IIT JEE , AIEEE Forum - Mathematics , Algebra

hsbhatt

Which is greater - $\sin 1 \ \text{or} \ \log_3 \sqrt 7$

Note: that is 1 radian not 1 degree.

gaurav_cheetah

sin 1 is o.84...
log 3(root) 7 is 0.88....

hence, the log one is greater

hsbhatt

obviously i am looking for a more decisive solution.

Anyone?

hsbhatt

there used to be a time in this forum where there would at least be a lively discussion on this forum if the question itself had not been demolished by now.

Whats up with you guys???

GoNik

sir actually everyones busy wid counselling...mayb thats why theres noone...sry

Decoder

let f(x) = sinx ....g(x)= lnx...

the latter is monotinic incresing...

let any sign( <=> ) ..taking it as " o" exist between ...for some x...

f(1) o g(7) / g(9) ...

subtracting 1...

f(1) - 1 o g(7) - g(9) / g(9)

multiplying -1....

so sign in o is changed...

now dividing by 2 both sides...

1 - f(1) / 2 o* g(9) -g(7) / 2g(9)...

now rhs is g'(x) ..for some 7
1 - f(1) / 2 o* g'(c) / g(9)...

my trial over...damn..

Conjurer

Maybe you can give us a hint ? The two terms seem so much unrelated? What should we look for in such problems?

Decoder

can we actually make something out of wic i have calculated in my failed trial...

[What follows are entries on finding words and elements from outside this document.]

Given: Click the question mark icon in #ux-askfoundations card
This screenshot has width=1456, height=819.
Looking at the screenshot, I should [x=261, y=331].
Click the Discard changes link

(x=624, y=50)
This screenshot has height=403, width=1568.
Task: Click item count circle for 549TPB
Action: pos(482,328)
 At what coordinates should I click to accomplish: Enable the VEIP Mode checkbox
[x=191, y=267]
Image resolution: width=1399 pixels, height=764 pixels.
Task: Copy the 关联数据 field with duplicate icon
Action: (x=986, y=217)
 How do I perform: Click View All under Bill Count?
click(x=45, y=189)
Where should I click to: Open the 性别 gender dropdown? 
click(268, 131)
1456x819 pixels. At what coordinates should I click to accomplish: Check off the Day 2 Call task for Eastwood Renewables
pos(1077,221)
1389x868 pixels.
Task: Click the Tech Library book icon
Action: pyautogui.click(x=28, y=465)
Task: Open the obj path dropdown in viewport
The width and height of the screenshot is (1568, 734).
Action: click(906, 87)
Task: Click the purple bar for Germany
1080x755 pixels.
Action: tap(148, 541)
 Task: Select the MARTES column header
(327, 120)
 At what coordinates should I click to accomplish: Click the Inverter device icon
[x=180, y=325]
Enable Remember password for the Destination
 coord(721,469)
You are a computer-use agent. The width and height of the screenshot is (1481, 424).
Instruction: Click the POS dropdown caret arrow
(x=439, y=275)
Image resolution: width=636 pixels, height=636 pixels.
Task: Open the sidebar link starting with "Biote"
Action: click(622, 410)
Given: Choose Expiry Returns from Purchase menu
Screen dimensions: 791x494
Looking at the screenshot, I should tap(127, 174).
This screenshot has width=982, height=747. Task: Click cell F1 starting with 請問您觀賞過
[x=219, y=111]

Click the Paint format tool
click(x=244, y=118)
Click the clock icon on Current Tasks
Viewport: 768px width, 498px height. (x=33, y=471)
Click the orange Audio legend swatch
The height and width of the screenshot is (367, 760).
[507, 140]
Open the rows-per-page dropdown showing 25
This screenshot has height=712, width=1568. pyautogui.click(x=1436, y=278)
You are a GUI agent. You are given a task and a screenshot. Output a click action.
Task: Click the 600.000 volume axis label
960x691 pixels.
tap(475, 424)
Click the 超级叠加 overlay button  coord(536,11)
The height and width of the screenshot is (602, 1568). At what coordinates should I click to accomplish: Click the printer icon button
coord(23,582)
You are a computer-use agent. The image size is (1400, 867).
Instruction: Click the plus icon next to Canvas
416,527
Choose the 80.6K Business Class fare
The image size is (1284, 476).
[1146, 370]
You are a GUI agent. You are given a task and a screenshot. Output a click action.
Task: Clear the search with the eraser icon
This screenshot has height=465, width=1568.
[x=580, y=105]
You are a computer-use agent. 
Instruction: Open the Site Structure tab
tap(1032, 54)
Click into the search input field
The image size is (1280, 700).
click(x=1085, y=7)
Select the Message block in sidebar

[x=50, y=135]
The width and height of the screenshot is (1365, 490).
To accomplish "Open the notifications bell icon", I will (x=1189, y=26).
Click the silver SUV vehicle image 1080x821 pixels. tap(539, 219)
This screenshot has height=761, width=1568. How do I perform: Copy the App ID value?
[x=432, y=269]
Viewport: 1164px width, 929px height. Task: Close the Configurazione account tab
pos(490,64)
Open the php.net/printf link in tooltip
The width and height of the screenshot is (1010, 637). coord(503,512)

please give us hint..wic topic is applied here...

hsbhatt

For a start 1 radian is closest to which familiar angle

feynmann

1 rad< 60 deg

again sine is an increasing fn in ( 0 to pi/2)

so sin 1< sqrt(3)/2

so we have to prove 7>3^(sqrt 3)

sandeepramesh

$\sin 1 < \sin 60^{\circ} = \frac {\sqrt{3}}{2}$

TPT $\sin 1 < \log_{3}{\sqrt{7}} \leftrightarrow \frac {\sqrt{3}}{2} < \log_{3}{\sqrt{7}} \implies \text{TPT} \sqrt{3} < \log_{3} {7} \implies \text{TPT} 3^{\sqrt{3}} < 7 \implies \text{TPT} 3^{\sqrt{3}-1} < 2.33 < \frac {7}{3} \implies \text{TPT} 3^{\sqrt{3}-1} < 3^{\frac {3}{4}} < 2.33 \implies \text{TPT} 3^3 < (2.33)^4$ which is true Smile

Hence proved Mr. Green Razz

sandeepramesh

Sorry Feynmann, didnt see your start :)

PS: Ignore the extra TPT at the bottom!

hsbhatt

My solution:

$\sin 1 < \sin 60^{\circ} = \frac{\sqrt 3}{2}}$

So, we have to prove that $3^{\sqrt 3} < 7$

After coming to this stage, you must still conclusively prove the inequality.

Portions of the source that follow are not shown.